Excerpt to read:

★ ★ ★

Magic is real… well it certainly is at His Majesty’s.
How else do you explain being transported away from dreich winter in Aberdeen to the glittering, enchanting world of Aberdonia for two hours?
And in this spellbinding Cinderella there’s a wealth of marvellous music, spectacular sets and costumes and, more than enough laughter to drive away any cares you might have.
As for magic being real, wait till you see the carriage taking Cinders to the ball. Just wow.
Old panto hands will have noticed new faces… a lot of them. In fact, this year’s festive treat from HMT has a real ensemble feel to it – which means more star power to entertain you.
Louie Spence is a dazzling Dandini, in constant motion, with all the dance moves you’d expect while camping it up to 11. But he is also just playfully funny, warm and engaging, always keeping the risque on the right side of risky.
At one point, Laura Main belts out a number called Fabulous Fairy, and that’s what she is. She’s clearly having a ball playing the Fairy Godmother to her home town, with charm, infectious humour and a great voice.

★ ★ ★

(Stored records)

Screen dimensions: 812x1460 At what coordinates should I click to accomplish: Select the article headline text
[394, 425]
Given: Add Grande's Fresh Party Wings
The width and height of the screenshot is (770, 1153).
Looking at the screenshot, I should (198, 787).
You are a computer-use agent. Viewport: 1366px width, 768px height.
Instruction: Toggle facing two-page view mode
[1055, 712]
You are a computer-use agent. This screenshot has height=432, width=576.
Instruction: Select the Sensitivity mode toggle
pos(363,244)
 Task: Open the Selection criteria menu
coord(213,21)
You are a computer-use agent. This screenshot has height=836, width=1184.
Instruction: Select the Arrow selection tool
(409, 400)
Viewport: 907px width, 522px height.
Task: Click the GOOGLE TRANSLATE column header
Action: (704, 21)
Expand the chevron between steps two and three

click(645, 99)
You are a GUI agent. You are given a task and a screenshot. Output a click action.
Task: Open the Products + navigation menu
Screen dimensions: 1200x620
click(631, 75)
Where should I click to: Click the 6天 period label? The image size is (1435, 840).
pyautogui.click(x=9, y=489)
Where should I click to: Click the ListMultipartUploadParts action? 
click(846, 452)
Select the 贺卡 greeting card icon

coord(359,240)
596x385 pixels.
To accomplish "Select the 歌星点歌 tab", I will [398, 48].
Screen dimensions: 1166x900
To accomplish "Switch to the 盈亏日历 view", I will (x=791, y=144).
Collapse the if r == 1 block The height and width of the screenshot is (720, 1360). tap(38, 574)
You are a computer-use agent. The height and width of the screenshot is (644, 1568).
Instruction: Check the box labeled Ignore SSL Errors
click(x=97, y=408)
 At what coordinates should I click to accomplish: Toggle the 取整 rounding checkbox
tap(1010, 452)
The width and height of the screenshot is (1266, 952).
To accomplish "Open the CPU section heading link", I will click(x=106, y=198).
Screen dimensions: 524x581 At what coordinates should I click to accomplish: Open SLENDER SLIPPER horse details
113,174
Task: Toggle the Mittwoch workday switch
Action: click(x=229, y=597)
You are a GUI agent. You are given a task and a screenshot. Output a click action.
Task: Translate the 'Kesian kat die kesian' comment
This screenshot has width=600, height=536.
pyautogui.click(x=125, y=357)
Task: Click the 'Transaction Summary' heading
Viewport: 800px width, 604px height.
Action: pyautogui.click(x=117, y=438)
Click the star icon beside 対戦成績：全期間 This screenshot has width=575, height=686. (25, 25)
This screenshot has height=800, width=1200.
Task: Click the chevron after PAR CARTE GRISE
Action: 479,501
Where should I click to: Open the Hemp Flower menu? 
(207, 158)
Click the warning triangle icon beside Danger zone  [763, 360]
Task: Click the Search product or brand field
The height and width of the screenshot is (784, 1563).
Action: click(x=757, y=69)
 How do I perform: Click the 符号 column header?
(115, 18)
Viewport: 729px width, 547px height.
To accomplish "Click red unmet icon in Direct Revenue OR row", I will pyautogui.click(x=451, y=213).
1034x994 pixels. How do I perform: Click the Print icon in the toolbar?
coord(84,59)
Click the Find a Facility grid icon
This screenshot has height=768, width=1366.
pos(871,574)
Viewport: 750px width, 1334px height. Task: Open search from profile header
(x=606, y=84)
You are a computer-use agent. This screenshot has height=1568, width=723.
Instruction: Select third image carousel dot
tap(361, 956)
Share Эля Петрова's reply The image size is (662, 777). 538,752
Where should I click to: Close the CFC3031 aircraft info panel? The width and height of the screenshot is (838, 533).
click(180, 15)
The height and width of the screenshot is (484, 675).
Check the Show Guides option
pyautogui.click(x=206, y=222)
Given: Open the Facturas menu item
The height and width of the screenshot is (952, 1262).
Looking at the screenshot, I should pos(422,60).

★ ★ ★

Aim of the task: Extend the review of the Cinderella pantomime beyond its final sentence. The records bear no relation to the text.

Exercise result:
Making his debut in the daft boy role as Buttons, Paul James Corrigan wastes little time winning over the audience. Physical, funny and with a delicious silly streak, it would be surpising if he doesn’t become a much-loved fixture of HMT’s pantos.
Meanwhile Joy McAvoy and Sally Howitt work the boo-hisses as the wickedly Wicked Stepsisters.
There is, of course, still a familiar face as Alan McHugh returns to his role of dame, again writing the hilarous script and this time stepping up as director. Busy, but brilliant.
There are almost too many stand-out moments to pick out in his Cinderella… the fast and furious word play of Sushi Susie, a brilliant balloon ballet with Alan and Louie, most of the cast in a slapstick knockabout sequence that deserves the roar it receives, a rogue Alexa song sampling (making Laura corpse outrageously). So let’s not pick any of them out. Let’s just say it was all magic.
Run ends January 5.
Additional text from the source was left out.